**Task description:**
For this exercise, output the entries below exactly from the line that holds "Mehr anzeigen (159, 2064)" to the line that holds "WCPO 9 Gives", both ends included. No pictures belong in the copy.

══════

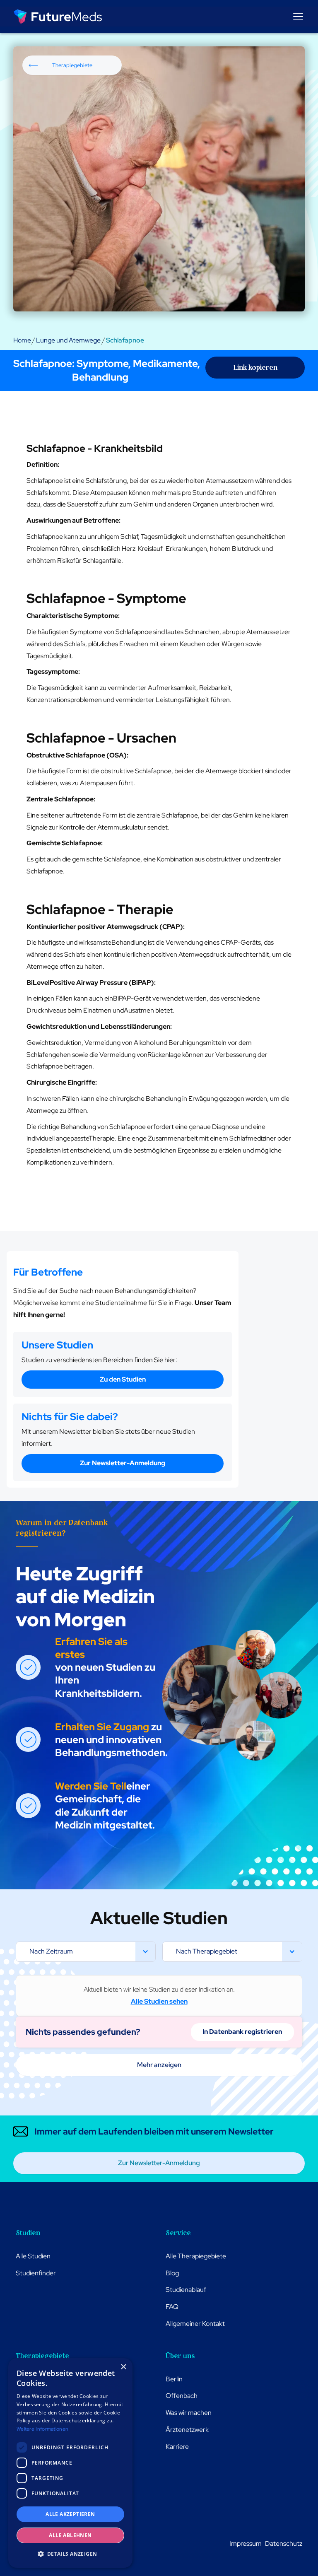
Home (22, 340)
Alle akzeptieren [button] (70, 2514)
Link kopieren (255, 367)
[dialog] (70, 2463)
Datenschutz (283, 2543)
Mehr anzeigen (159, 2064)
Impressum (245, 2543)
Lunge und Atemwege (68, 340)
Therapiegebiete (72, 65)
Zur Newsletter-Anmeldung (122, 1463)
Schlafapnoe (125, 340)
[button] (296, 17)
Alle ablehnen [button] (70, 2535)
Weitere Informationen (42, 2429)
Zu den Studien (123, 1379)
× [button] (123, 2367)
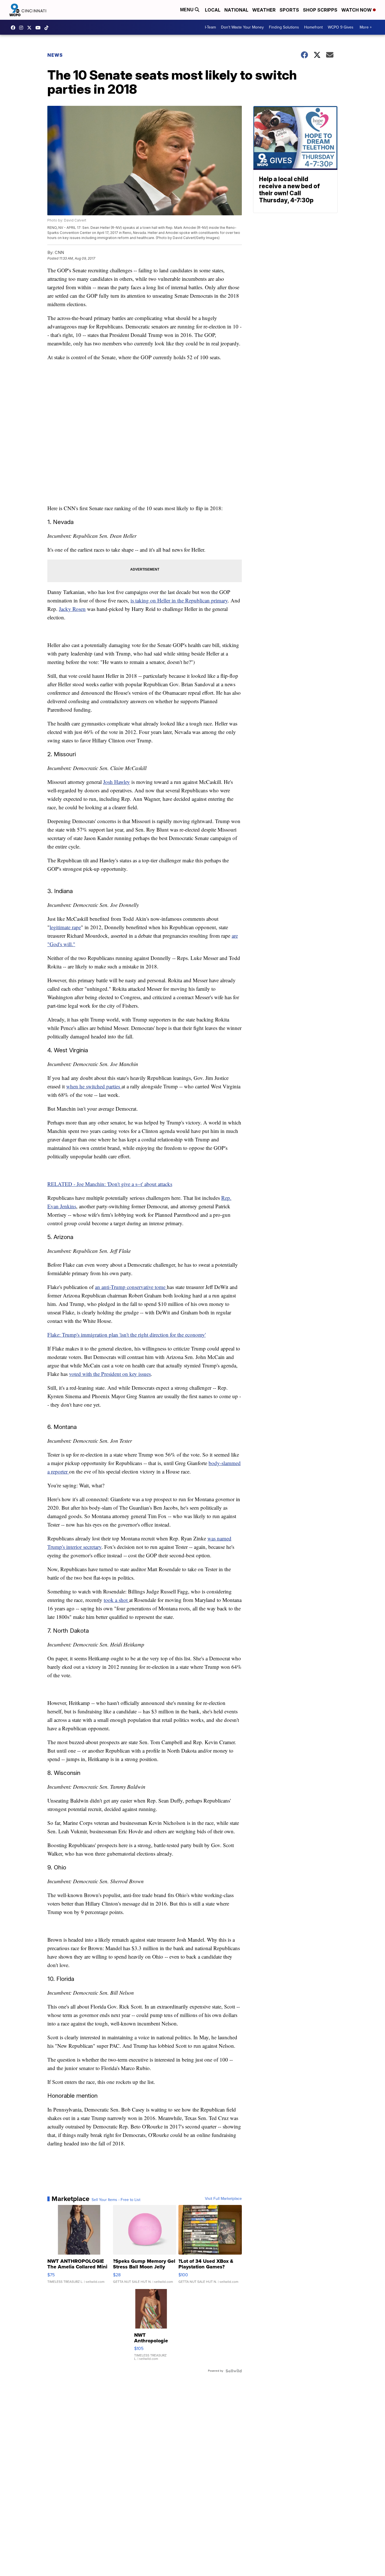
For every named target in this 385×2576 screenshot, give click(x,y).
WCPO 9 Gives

══════

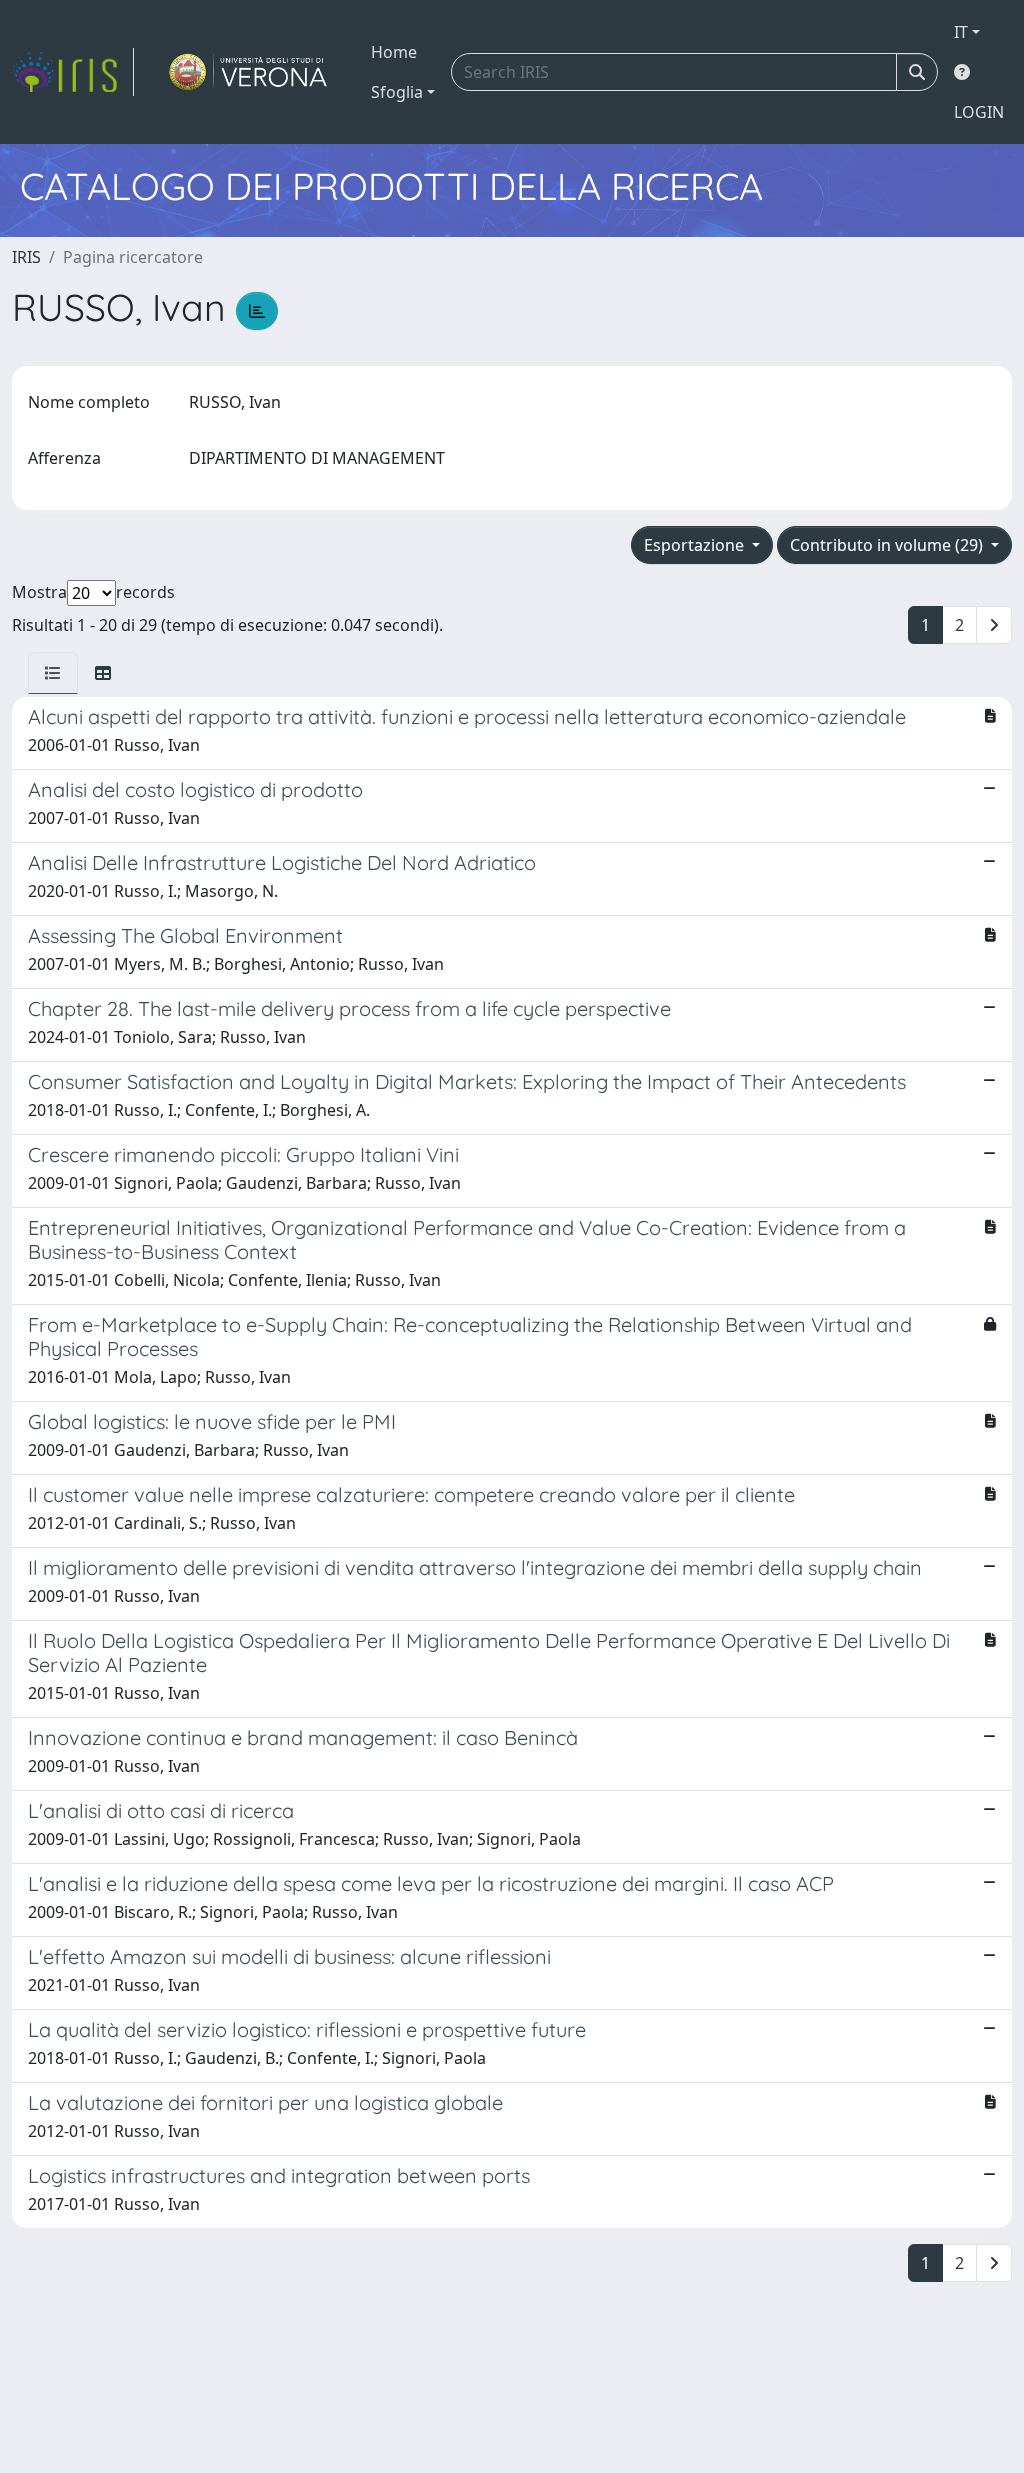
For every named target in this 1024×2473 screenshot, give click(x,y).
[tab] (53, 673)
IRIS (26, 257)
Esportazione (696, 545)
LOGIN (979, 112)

══════

**The completed task:**
Mehr anzeigen (159, 2064)
Impressum (245, 2543)
Lunge und Atemwege (68, 340)
Therapiegebiete (72, 65)
Zur Newsletter-Anmeldung (122, 1463)
Schlafapnoe (125, 340)
[button] (296, 17)
Alle ablehnen [button] (70, 2535)
Weitere Informationen (42, 2429)
Zu den Studien (123, 1379)
× [button] (123, 2367)
For every named target in this 385×2576 screenshot, give click(x,y).
WCPO 9 Gives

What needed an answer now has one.